I have no advice...But below are a few threads that may help

http://www.specktra.net/forum/f188/p...n-eyes-114483/

http://www.specktra.net/forum/f166/d...t-post-104985/

http://www.specktra.net/forum/f166/s...nolids-110589/

http://www.specktra.net/forum/f191/g...ne-else-42105/


----------



## L1LMAMAJ (May 14, 2009)

Quote:

   Originally Posted by *frocher* 

 
_When you have a monolid, doesn't that mean you have no crease?  I always thought the whole lid, pattern, would show up because it would disappear into the crease.  Isn't a sense of depth more of a problem?_

 
hmm..i'm not quite understanding what you're saying. can you rephrase please?


----------



## TISH1124 (May 14, 2009)

Monolid = eyelids with no flap or fold, just one eyelid.  So yes no crease or fold...Are you asking about creating the illusion of a crease/fold


----------



## frocher (May 14, 2009)

.......


----------



## TISH1124 (May 14, 2009)

LILMAMAJ...maybe I am making the explanation worse....they have a fold but it is right above where the eyeliner goes in most cases....
A lower fold in the eyelid, when the eyes are open...My best friend is Vietnamese so she talks about this all the time...I am just not helping with the explanation....Sorry


----------



## mizuki~ (May 14, 2009)

You have to apply the shadow higher..I usually never put a darker color in the "crease". Always darker color on the bottom. For lining on monolids, I would suggest tightlining only or a reallly thin line on top on lashline


----------



## frocher (May 14, 2009)

.......


----------



## L1LMAMAJ (May 14, 2009)

well for monolids, it's just one eyelid but for hooded lids they kinda do have a fold but it goes over the whole eyelid so it looks like it's a monolid (the fold is "hooded" over the eyelid so when their eyes are open, it looks like there is no fold). so for hooded lids, if they open their eyes slightly, then u can see the fold. am i making sense? sorry if this is confusing. i see a difference between monolids and hooded lids.


----------



## L1LMAMAJ (May 14, 2009)

Quote:

   Originally Posted by *frocher* 

 
_Well when you have no crease, it doesn't fold over at all.  Just wondering what you meant by it disappearing when they open their eyes.
	

	
	
		
		

		
		
	


	




  When I see monolids I can usually see all the colors and work at once.  That's part of what is so cool about them.  What do you mean by disappear?_

 
Well maybe I should've said hooded lids cuz for hooded lids, the eyeshadow disappears into the hood when they open their eyes. when their eyes are open, it looks like they don't have a fold cuz it's so close to their lash line.


----------



## TISH1124 (May 14, 2009)

What type do these beautiful ladies have...That way I know too


----------



## frocher (May 14, 2009)

..........


----------



## dulcekitty (May 14, 2009)

I have a mono-.5 lid and often run into the same problem asians have. It's definitely an absolute must that the color has to go past the "crease" before you even can start blending it out. No meek lines of shadow here or you'll close up the eye even more! I find when my lids are a little more open that day, I can deepen the crease a little lower to my eye but the shadow still has to be past it. On a closed day, or when I'm doing makeup on a full hood gal, I kinda skip the lower eye for contouring all together and go from the outer edge up into the eyeball socket and make the depth there, or cut the crease there. 

If I don't want to create a crease, like for a smokey eye, I make sure the deepest color is up to at least midway between the lashline and socket before blending it out so I don't lose the colors.

I hope that helps, that's how I do it.


----------



## darkishstar (May 14, 2009)

You definitely need to apply the make up higher. Their "crease" is a wannabe crease, as I call mine.

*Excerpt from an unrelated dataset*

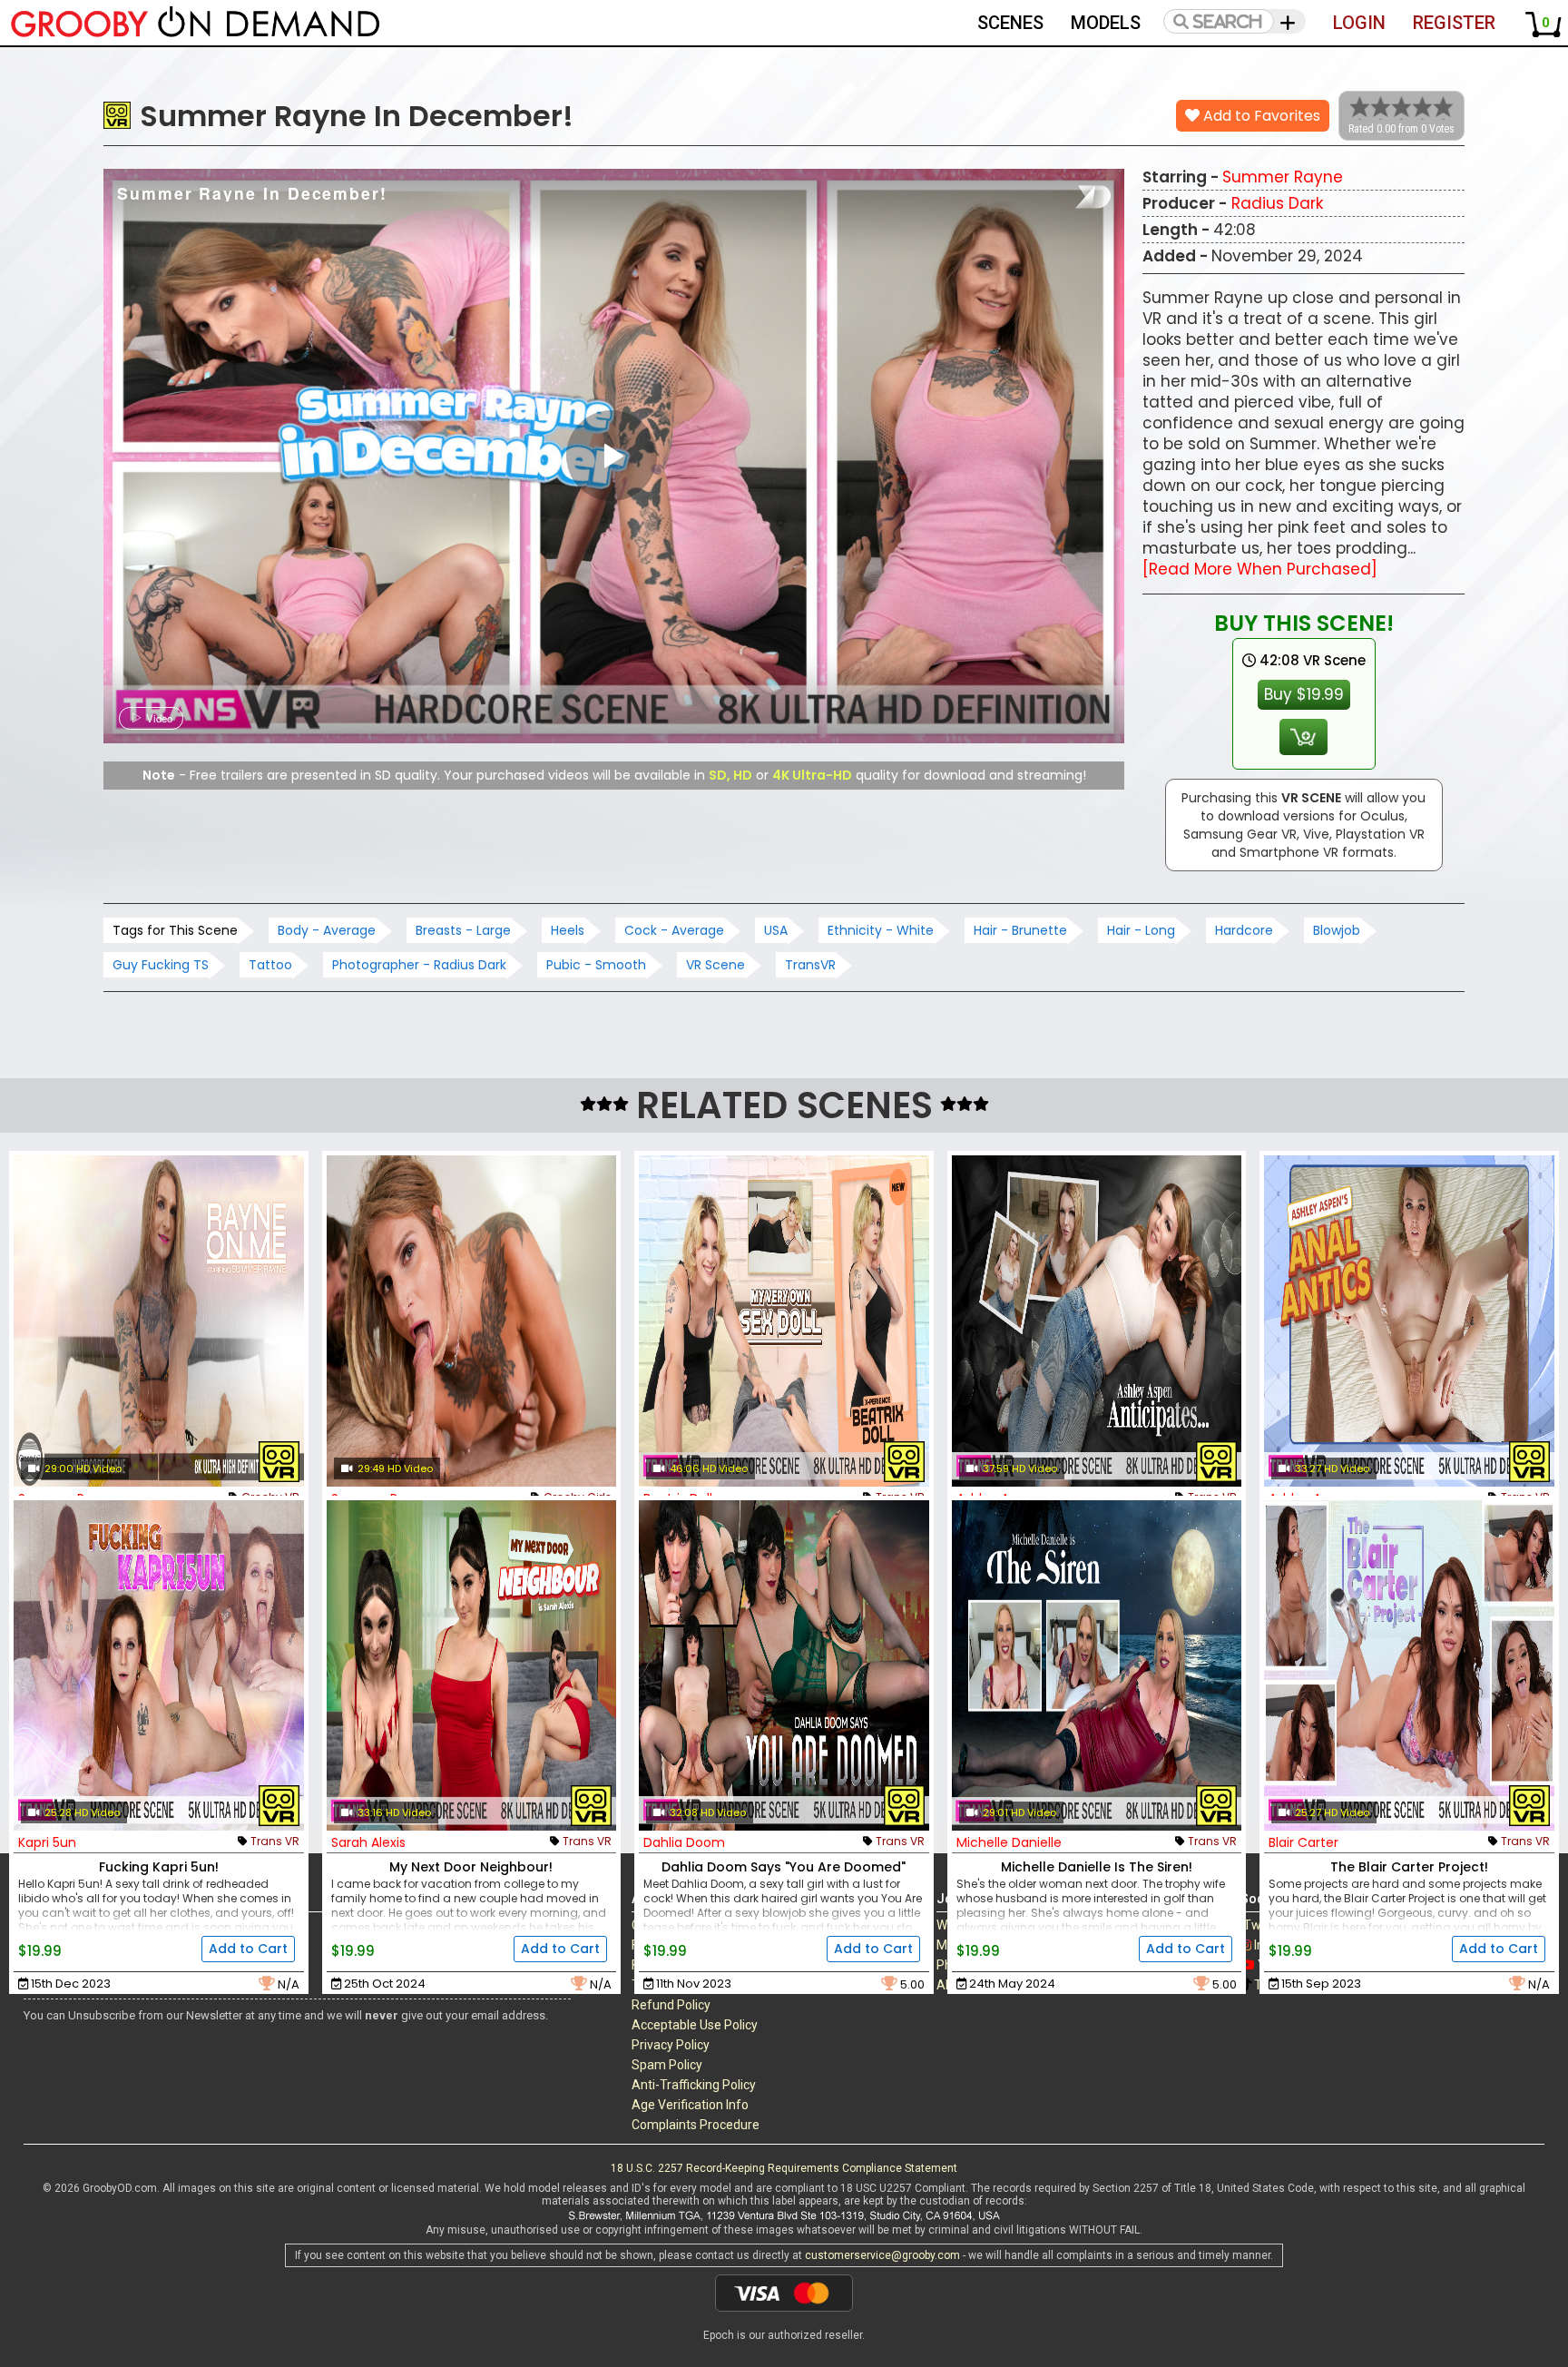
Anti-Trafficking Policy (694, 2084)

Do I have a monolid? Because this is how I do my make-up, but you can see the eyeliner when my eyes are open, so I don't know if you are talking about my eyes. I also tightline to add more emphasis and depth to my eyes.

And I still apply a crease color to my "crease." You have to have them tilt their face up, and look down and you can find the crease, it's basically a dent where the eyeball ends and the brow bone begins. I just shove a color in there and then I blend it upward to add depth. I don't think I quite have the trick yet, but it works well for me so far.


----------



## L1LMAMAJ (May 14, 2009)

Quote:

   Originally Posted by *frocher* 

 
_^They both look monolidded.  Hooded appears more like this:
http://www.specktra.net/forum/attach...-eyes-macx.jpg

Although the top one might have a small crease that they placed the lashes into.  See all this language has a huge grey area.  I know people who would consider the girl on the top to have a small crease.  There are so many different kinds of eyelids, maybe we are having such trouble communicating with the terms because there are about 4 terms to explain the eyelids of about 2 billion people._

 

Yea i'm getting confused myself. LOL


----------



## swaly (May 14, 2009)

I think there are two types of Asian eyelids, predominantly.

The first is one smooth, shallow stretch of skin from lashline to browbone. With eyes open or closed, there is NO crease and NO fold. When eyes are open, all the applied color is visible at once.

The second is still shallow (not sunken into the socket), but there is a fold of skin JUST above the lashline. This is the fold that many Asian women create artificially by getting "ssang-ggapul" surgery (in Korean).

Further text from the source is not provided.